Tech Trends

Connected Kiosks Foreshadow Smart Cities

By Jim Young

The Esri Brief

Trending insights from WhereNext and other leading publications

As cities evolve, they increasingly connect to their residents through technology. Recent news out of New York City exemplifies how this trend is fueling greater services for citizens and foreshadowing advances in smart cities and autonomous driving.

The MIT Technology Review recently reported that tech startup Intersection has installed 900 LinkNYC kiosks among New York City’s five boroughs. Each kiosk is 10 feet tall, Internet of Things (IoT) enabled, and is located where a phone booth used to stand. A similar implementation is taking place in London.

The immediate uses for the Links are straightforward, according to Elizabeth Woyke, author of the MIT article:

Today, people use the Links primarily to charge their smartphones, take advantage of the fast Wi-Fi, and search for information about the weather and local restaurants. All these services are free to use, in part because the 10-foot-tall kiosks display ads that generate funds the cities share with the companies that designed and run the technology [including Qualcomm and British telecom BT].

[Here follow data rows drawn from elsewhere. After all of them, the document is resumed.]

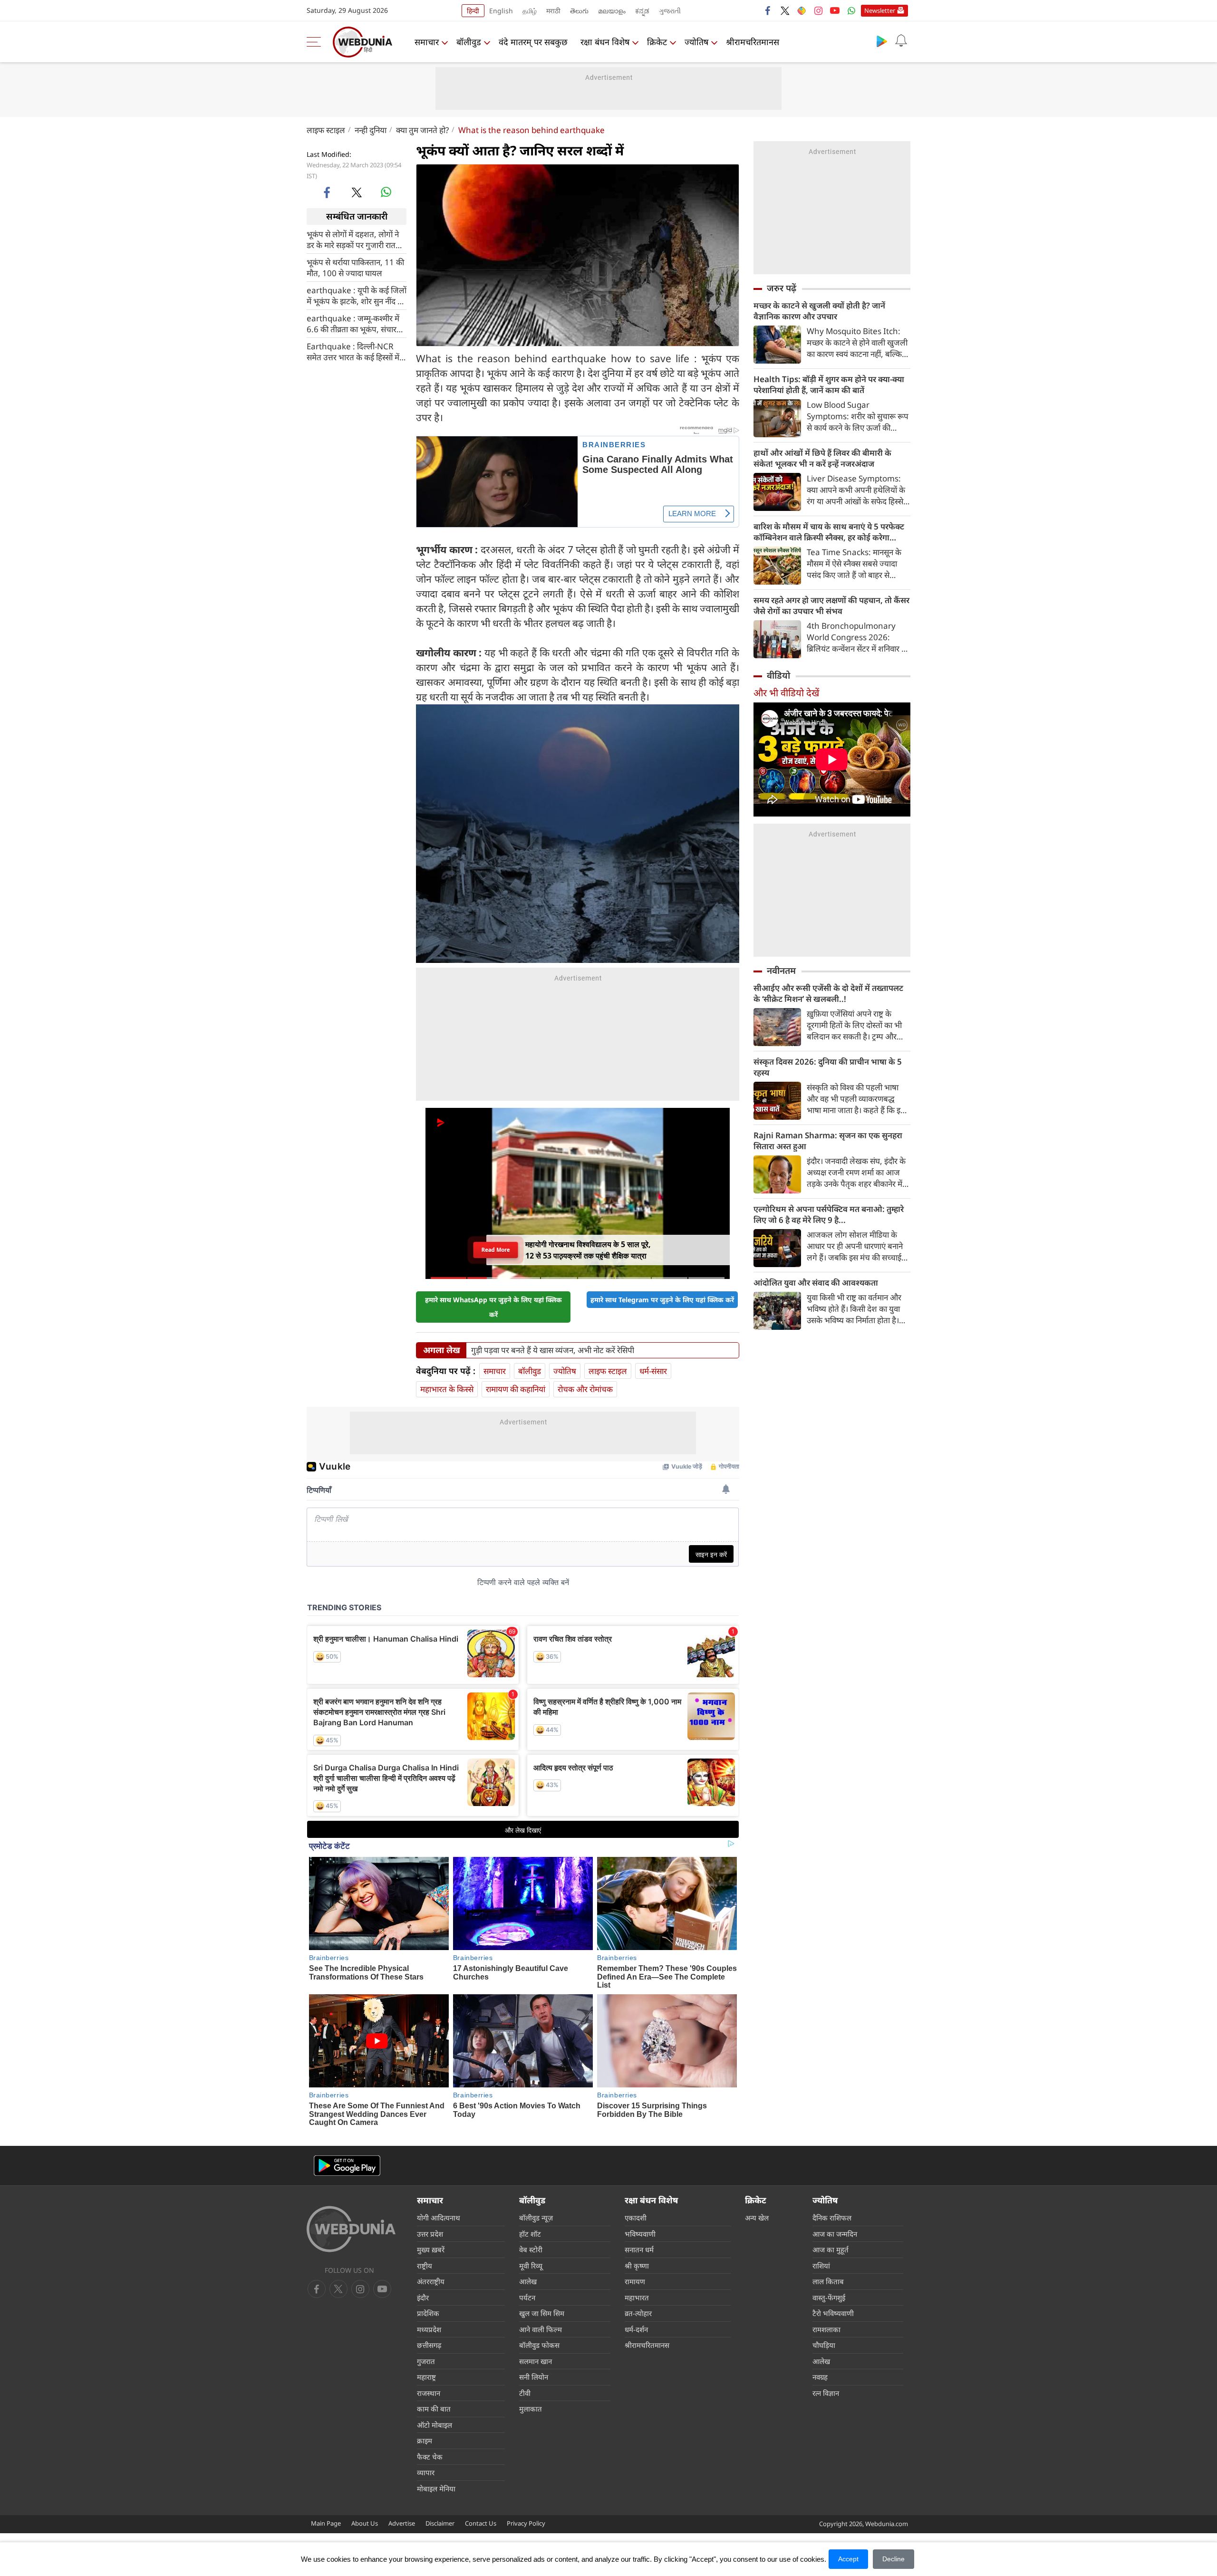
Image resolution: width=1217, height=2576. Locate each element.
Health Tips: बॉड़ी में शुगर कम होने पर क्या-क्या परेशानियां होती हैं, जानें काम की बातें (828, 384)
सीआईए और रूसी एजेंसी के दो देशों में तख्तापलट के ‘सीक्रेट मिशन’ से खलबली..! (828, 993)
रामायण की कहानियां (515, 1389)
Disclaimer (439, 2523)
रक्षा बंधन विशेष (604, 42)
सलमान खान (535, 2361)
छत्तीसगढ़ (429, 2345)
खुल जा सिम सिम (541, 2313)
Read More (496, 1250)
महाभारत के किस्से (446, 1389)
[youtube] (835, 10)
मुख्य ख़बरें (430, 2249)
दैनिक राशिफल (831, 2217)
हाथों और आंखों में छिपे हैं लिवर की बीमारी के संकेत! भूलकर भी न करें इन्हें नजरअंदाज (822, 458)
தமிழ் (529, 10)
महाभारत (637, 2297)
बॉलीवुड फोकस (539, 2345)
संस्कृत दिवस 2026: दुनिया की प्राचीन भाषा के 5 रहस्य (827, 1067)
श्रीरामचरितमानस (752, 42)
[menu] (316, 41)
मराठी (553, 10)
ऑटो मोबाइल (434, 2425)
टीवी (525, 2393)
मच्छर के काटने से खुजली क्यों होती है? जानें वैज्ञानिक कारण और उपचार (819, 311)
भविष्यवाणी (640, 2234)
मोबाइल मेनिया (436, 2488)
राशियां (821, 2265)
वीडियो (778, 675)
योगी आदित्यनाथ (438, 2217)
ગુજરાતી (670, 10)
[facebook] (768, 10)
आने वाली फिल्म (540, 2329)
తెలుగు (579, 10)
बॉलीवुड (468, 42)
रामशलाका (826, 2329)
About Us (364, 2523)
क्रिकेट (657, 42)
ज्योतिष (696, 42)
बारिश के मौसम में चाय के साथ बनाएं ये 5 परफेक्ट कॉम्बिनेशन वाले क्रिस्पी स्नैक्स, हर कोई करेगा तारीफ (828, 532)
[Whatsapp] (851, 10)
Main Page (326, 2523)
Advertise (401, 2523)
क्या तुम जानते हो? (422, 130)
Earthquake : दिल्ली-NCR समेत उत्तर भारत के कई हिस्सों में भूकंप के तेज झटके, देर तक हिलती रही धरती (353, 351)
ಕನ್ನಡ (642, 10)
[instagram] (818, 10)
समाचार (427, 42)
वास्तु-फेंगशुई (828, 2297)
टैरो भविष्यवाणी (833, 2313)
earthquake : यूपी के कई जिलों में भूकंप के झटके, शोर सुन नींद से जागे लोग (356, 295)
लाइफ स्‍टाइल (326, 130)
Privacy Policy (526, 2523)
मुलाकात (530, 2408)
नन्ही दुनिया (370, 130)
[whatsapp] (386, 192)
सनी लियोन (533, 2377)
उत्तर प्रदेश (430, 2234)
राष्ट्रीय (424, 2265)
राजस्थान (428, 2393)
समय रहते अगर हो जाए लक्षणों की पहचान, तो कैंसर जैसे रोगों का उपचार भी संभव (831, 605)
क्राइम (424, 2440)
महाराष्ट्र (426, 2377)
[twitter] (785, 10)
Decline (893, 2559)
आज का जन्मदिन (834, 2234)
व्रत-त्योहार (638, 2313)
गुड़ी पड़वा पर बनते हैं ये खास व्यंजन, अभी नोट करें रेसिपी (552, 1350)
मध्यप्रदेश (429, 2329)
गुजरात (426, 2361)
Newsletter (879, 10)
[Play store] (881, 40)
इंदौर (423, 2297)
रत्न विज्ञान (825, 2393)
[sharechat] (801, 10)
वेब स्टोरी (530, 2249)
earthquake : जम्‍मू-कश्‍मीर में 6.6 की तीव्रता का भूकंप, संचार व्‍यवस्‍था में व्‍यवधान (353, 323)
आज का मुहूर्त (830, 2249)
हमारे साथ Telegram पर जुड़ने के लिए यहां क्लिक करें (662, 1299)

Intersection, which is funded by Google’s parent company Alphabet, plans to expand to 7,500 connected stations within New York City, which could yield half a billion dollars in revenue for the Big Apple over 12 years.

The Missing Link

As city services grow more sophisticated, the Links’ capacity to sense, observe, and relate will, too, according to the article:

Each Link also has two built-in cameras, which face in opposite directions, potentially yielding views up and down the street. Right now, these cameras are only used to monitor for vandalism and damage, but if the city granted permission, Intersection could use them to capture a nearly 360° view of each Link’s surroundings . . . Eventually, information from Intersection’s future sensors could be combined to create real-time data maps that might be useful for emerging technologies such as self-driving cars.

Thus, as connected kiosks generate increasing volumes of location-based information, the applications for that data, such as contributing to traffic management, grow as well.

Mobilized Information

Data from smart kiosks isn’t the only source of new information streaming into cities. Driver-assistance technology company Mobileye has collaborated with Esri to augment Mobileye’s Shield+ system, which uses a collection of cameras installed on fleet vehicles—typically city buses—to detect pedestrians and other obstacles and alert drivers to avoid collisions. In real time, the information can save lives. It also can be converted into valuable insight for cities.

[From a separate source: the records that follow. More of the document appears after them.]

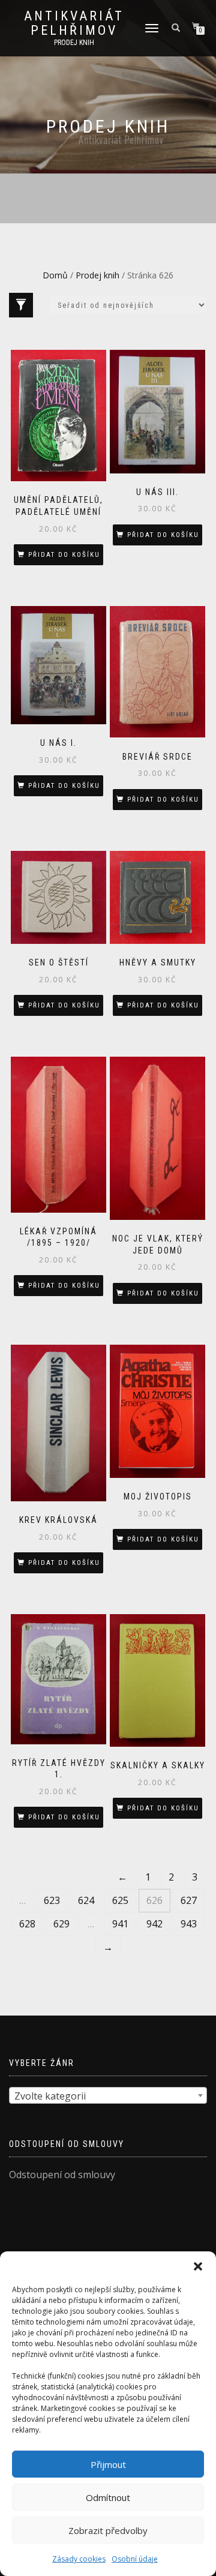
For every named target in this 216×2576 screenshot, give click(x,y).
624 (86, 1900)
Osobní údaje (135, 2559)
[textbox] (108, 2096)
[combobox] (108, 2095)
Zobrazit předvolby (108, 2530)
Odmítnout (108, 2497)
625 (120, 1900)
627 (189, 1900)
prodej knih (74, 42)
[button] (198, 2266)
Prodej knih (97, 275)
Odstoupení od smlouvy (62, 2174)
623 (52, 1900)
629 (61, 1923)
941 (120, 1923)
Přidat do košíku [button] (64, 555)
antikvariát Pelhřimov (74, 23)
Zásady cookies (79, 2559)
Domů (55, 275)
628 (27, 1923)
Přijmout (108, 2464)
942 (154, 1923)
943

Think of Shield+ as a set of sensors that are actively moving around a city collecting data. Today, the sensors are focused on pedestrian detection, but tomorrow cities might see features such as road hazards from that data. Imagine five or six vehicles passing over a major pothole in the next hour. That could trigger a dispatch to someone at the Department of Transportation (DOT) to repair the hazard.

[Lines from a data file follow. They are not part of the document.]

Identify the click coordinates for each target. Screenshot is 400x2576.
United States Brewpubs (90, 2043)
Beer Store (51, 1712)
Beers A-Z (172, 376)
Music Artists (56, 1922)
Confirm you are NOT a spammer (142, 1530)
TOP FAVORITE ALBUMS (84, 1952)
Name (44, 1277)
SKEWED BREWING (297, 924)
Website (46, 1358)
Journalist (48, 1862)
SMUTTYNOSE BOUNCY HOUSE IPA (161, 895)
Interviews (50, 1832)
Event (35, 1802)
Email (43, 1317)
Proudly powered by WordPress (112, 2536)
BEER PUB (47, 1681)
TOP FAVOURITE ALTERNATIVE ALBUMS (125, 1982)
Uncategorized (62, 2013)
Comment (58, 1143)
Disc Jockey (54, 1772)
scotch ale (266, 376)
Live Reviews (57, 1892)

Similarly, real-time data on road conditions, including construction, traffic, or weather-related hazards, could be fed to nearby vehicles to improve their situational awareness.

This ground-truthed data—whether it comes from kiosks, buses, or a combination of sources—will give decision-makers a more holistic picture of a city at any given time. With that improved awareness, city planners will be better equipped for everything from asset mapping, to monitoring changing road conditions—ultimately creating smarter cities with a higher quality of living.

As Intersection’s chief innovation officer Colin O’Donnell told the MIT Technology Review:

“Phase One was about making sure we’re offering robust services to people. Now we’re figuring out how we can leverage all the different datasets we have access to and make [this technology] as dynamic and responsive as it can be.